El azar, sin embargo, puede volvernos en un instante a edades pasadas. El azar, quizá, más temido por la sociedad moderna: la falta de electricidad.
Fue una noche, durante un corte de energía, que la luz de las velas propuso la lectura de un libro que hacía tiempo dormía en la biblioteca: la velocidad de liberación, de Paul Virilio
Los conceptos de Virilio sobre la primacía del tiempo real en detrimento del espacio y del uso intensivo de las comunicaciones en la sociedad contemporánea encendieron una luz de alerta, y la intuición del tema para un espectáculo.
Se demarcaba un territorio fundamental de trabajo, pero a su vez este territorio resultaba tan infinito como la información contenida en la Internet.

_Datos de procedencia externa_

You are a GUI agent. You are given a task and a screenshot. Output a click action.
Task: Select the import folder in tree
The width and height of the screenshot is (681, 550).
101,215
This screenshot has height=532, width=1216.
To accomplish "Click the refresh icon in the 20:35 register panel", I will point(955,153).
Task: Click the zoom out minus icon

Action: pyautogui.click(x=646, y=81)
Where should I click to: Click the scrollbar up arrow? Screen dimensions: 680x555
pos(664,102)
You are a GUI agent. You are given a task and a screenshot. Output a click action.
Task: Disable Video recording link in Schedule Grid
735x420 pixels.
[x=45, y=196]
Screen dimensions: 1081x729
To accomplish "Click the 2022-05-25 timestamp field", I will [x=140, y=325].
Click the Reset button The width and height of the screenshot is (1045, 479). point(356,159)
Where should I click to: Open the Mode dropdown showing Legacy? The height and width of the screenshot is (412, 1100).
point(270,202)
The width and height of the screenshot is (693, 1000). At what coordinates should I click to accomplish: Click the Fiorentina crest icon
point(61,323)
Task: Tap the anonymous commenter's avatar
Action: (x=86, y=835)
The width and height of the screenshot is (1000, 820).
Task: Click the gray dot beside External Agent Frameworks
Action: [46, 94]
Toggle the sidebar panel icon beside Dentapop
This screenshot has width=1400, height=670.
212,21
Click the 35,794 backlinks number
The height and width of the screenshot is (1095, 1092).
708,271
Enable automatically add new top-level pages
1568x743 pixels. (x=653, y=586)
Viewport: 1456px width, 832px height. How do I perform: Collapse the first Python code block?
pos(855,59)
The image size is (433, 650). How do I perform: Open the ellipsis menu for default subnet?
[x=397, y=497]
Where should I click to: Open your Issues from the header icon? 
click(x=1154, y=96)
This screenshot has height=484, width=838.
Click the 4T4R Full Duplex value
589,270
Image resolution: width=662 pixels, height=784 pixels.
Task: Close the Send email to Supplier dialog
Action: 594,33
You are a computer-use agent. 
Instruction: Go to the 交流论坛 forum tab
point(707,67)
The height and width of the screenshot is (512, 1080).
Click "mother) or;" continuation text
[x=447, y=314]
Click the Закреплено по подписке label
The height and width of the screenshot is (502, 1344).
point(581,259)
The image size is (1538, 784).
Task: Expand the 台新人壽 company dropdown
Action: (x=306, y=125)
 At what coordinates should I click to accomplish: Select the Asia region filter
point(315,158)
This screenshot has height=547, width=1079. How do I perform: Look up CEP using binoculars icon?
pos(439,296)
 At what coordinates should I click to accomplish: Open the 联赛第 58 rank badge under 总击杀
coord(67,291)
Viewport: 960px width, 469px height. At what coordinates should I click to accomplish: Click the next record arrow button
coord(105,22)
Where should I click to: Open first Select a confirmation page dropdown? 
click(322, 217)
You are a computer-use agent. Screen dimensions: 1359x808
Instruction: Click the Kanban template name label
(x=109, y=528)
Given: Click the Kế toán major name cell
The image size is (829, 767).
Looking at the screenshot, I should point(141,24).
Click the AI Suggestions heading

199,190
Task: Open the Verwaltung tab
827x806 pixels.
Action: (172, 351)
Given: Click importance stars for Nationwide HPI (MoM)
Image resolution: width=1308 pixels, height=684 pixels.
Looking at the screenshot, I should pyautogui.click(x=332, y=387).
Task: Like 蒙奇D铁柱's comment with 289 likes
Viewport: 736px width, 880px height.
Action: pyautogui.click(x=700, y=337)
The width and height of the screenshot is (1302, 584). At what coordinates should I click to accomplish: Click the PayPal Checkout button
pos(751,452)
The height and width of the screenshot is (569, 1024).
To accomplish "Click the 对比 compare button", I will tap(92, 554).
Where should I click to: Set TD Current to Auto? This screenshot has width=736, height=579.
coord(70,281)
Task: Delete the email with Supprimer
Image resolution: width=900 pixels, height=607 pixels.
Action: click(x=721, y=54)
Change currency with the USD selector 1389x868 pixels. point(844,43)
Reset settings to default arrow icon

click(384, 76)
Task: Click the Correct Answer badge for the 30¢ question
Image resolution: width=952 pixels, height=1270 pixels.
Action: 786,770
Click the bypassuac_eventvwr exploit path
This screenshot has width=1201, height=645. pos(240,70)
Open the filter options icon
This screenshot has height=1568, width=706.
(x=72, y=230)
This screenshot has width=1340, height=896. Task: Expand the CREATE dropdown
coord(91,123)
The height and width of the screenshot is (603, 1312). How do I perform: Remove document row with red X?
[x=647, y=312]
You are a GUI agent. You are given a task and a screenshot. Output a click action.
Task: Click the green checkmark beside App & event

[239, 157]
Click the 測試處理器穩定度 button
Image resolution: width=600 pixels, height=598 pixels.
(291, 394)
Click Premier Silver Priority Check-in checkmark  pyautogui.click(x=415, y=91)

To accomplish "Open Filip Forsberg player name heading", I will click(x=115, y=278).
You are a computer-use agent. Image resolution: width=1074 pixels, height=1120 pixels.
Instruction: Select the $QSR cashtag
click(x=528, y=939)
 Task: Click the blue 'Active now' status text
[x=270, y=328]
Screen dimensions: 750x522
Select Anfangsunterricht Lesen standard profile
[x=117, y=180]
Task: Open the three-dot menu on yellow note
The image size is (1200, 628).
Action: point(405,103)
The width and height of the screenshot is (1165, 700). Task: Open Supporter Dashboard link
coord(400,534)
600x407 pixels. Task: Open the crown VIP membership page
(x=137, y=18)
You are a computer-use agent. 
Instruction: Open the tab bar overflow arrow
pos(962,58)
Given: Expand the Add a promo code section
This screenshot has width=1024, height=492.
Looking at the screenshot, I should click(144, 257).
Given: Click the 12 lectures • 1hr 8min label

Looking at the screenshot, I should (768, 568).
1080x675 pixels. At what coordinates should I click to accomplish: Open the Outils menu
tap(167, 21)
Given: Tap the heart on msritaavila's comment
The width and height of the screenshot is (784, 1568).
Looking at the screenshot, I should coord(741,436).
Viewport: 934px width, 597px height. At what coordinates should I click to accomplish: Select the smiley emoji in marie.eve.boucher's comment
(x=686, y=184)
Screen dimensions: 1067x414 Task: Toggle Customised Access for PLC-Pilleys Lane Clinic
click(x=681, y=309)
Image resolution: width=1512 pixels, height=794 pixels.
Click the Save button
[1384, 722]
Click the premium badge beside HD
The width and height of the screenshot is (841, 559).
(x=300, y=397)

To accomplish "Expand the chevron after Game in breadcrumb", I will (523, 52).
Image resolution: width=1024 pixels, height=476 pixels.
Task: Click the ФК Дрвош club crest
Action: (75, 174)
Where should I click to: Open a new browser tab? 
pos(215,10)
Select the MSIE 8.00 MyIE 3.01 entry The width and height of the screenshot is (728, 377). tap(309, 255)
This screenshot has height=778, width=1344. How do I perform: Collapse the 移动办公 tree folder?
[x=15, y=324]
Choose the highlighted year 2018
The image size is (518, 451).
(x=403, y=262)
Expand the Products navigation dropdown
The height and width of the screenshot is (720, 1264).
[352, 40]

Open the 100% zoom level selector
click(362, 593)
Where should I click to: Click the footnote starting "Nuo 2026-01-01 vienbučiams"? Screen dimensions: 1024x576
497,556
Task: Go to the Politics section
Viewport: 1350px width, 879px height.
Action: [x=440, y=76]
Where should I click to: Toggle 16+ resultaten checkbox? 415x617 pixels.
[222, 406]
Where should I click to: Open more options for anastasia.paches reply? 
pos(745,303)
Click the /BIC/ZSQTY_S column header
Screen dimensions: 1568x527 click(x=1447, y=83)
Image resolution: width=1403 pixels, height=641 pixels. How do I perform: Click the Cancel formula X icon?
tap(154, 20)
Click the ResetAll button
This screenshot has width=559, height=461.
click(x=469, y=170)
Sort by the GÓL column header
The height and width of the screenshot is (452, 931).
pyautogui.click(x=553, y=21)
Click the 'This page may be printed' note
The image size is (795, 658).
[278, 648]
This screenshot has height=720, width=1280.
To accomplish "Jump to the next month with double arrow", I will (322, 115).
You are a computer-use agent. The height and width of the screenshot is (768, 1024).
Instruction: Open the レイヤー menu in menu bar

Algunas imágenes aparecieron en medio de las sombras, pero el problema artístico no resultaba sencillo de resolver: ¿cómo dar cuenta de ese mundo virtual que día a día avanza sobre el mundo real y hacerlo presente en el espacio acotado de una instalación multimediática al espectador?
La mañana siguiente alumbró la respuesta en una sola palabra: sobresaturación.
Máquinas y más máquinas. La ventana al mundo del monitor agigantada hasta el tamaño ridículo de la opresión, donde la dimensión humana se vuelve insignificante. Cables que conectan pero mediatizan las relaciones. Teléfonos celulares, webcams. El espacio de la net convertido en círculo que reúne y a la vez encierra, artistas y público en el mismo plano, sin distinciones, anónimos, bombardeados por historias que sólo tienen lugar en la pura virtualidad de la pantalla, pero que resultan más reales que la propia existencia gracias al efecto de alta definición.
Poco más o poco menos, así comenzó El fin del espacio.